Assumption of Z-test
- samples are randomly selected from the population
- Population is normally distributed
- population variance is known
Assumption of T-test
- samples are randomly selected from the population
- population is normally distributed
- populations variance is unknown
- sample data are continuous
Z-test VS T-test
- Z test can be only apply when the population variance is known and sample size is 30 or more than 30, and Z-test is used in one population sampling
- T – test only be used population variance is unknown and the sample size is less than 30 and T – test can be used in one population sampling(one sample t- test)and two population sampling. (independent and paired sample t -test)
Independent VS dependent (paired) sample t-test
- independent sample T-test compare variable between two unrelated groups (e.g. – age of the male and female)
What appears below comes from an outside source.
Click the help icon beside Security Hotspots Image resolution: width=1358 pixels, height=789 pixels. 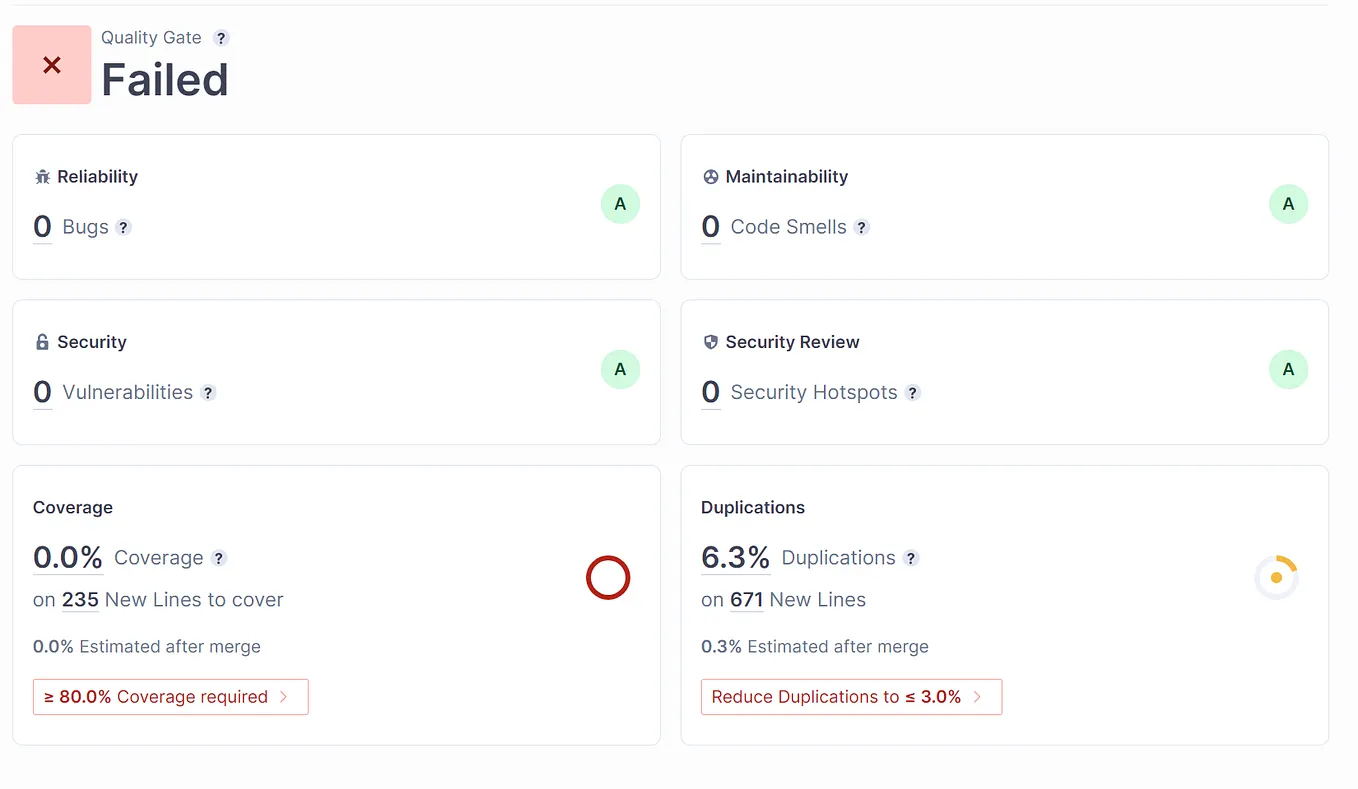pyautogui.click(x=912, y=392)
- dependent sample T-test compare variable between two related groups ( e.g – body weight before and after the exercise)
Z – test in R
install.packages("TeachingDemos")
library(TeachingDemos)
z.test(x, mu = 0, stdev, alternative = c("two.sided", "less", "greater"),
sd = stdev, n=length(x), conf.level = 0.95)- x = data values
- mu = hypothesized mean
- stdev = standard deviation
- alternative = alternative hypothesis
- conf.level = level of the confident
- n = sample size
T – test in R
1. one sample T -test
install.packages("TeachingDemos")
library(TeachingDemos)
t.test(x, mu, alternative, conf.level, var.equal=TRUE)
- var.equal = the assumption than variable is equal or not
2. Paired (dependent sample t -test)
t.test(x, y, alternative, conf.level, paired = TRUE, var.equal=TRUE)
3. Independent sample T-test
t.test(x, y, alternative, conf.level, paired = FALSE, var.equal=TRUE)
- x = vector of the data values of 1st sample
- y = vector of the data values of 2nd sample
- paired = if samples are dependent or independent